Remark 2. Montanus in Epiphan. haer. XLVIII, 4 represents the Paraclete as saying: "Behold man is like a lyre, and I smite as though I were a plectron; man sleeps while I am awake." In agreement with this Tertullian De. anima, ch. VI, says: "Ecstasy corresponds to grace, it is the change of human consciousness into unconsciousness."

 

26. The unique Prophetic Character of Moses.

According to Numbers 12:6-8 God's mode of intercourse with Moses was unique. His superiority to all other prophets consisted in his having more immediate intercourse with God than all the rest (Deut 34:10). It is true that he too did not behold God except as He was veiled in a cloud (Exo 19:9, 24:16, 33:9 compare 33:20). But God met him without the accommodated, intermediate wall of a visible self-representation. Moses was only excelled in this preeminence by One who was not only God's Servant but also His Son (Heb 3:5-6), and who had seen the one God, as even Moses had not seen Him (John 1:18).

Numbers 12:6-8 And He said: 'Hear now My words: if there be a prophet among you, I the LORD do make Myself known unto him in a vision, I do speak with him in a dream. My servant Moses is not so; he is trusted in all My house; with him do I speak mouth to mouth, even manifestly, and not in dark speeches; and the similitude of the LORD doth he behold; wherefore then were ye not afraid to speak against My servant, against Moses?'

Deuteronomy 34:10 And there hath not arisen a prophet since in Israel like unto Moses, whom the LORD knew face to face;

Exodus 19:9 And the LORD said unto Moses: 'Lo, I come unto thee in a thick cloud, that the people may hear when I speak with thee, and may also believe thee for ever.' And Moses told the words of the people unto the LORD.

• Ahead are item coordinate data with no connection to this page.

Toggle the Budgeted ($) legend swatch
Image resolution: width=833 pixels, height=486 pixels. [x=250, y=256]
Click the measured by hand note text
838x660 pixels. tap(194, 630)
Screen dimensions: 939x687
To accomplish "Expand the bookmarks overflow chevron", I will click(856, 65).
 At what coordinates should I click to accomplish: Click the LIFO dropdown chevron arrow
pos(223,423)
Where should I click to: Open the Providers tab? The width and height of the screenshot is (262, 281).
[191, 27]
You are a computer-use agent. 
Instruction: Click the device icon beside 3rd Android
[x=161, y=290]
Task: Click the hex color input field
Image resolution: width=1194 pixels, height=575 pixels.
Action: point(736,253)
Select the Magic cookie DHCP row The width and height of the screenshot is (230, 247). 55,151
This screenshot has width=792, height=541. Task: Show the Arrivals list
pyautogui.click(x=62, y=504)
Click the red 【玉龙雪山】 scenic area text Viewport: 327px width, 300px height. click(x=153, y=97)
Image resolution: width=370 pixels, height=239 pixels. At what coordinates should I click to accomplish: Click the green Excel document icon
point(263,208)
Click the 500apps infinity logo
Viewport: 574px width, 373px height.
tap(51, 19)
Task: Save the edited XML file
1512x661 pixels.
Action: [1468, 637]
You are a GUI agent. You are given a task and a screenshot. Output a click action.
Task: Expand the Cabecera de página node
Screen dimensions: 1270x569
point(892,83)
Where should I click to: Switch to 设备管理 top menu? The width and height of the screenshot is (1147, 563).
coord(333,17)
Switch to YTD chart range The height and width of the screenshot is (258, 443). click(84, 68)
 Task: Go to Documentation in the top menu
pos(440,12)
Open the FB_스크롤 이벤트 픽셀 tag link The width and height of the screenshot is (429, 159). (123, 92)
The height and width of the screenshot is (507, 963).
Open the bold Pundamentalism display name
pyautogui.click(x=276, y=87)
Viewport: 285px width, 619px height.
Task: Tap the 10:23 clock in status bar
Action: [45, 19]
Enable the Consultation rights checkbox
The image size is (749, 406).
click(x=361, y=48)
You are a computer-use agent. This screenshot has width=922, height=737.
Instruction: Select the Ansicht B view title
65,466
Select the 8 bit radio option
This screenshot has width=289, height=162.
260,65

Exodus 24:16 And the glory of the LORD abode upon mount Sinai, and the cloud covered it six days; and the seventh day He called unto Moses out of the midst of the cloud.

Exodus 33:9 And it came to pass, when Moses entered into the Tent, the pillar of cloud descended, and stood at the door of the Tent; and the LORD spoke with Moses.

Exodus 33:20 And He said: 'Thou canst not see My face, for man shall not see Me and live.'

Hebrews 3:5-6 And Moses verily was faithful in all his house, as a servant, for a testimony of those things which were to be spoken after; But Christ as a son over his own house; whose house are we, if we hold fast the confidence and the rejoicing of the hope firm unto the end.

John 1:18 No man hath seen God at any time; the only begotten Son, which is in the bosom of the Father, he hath declared him.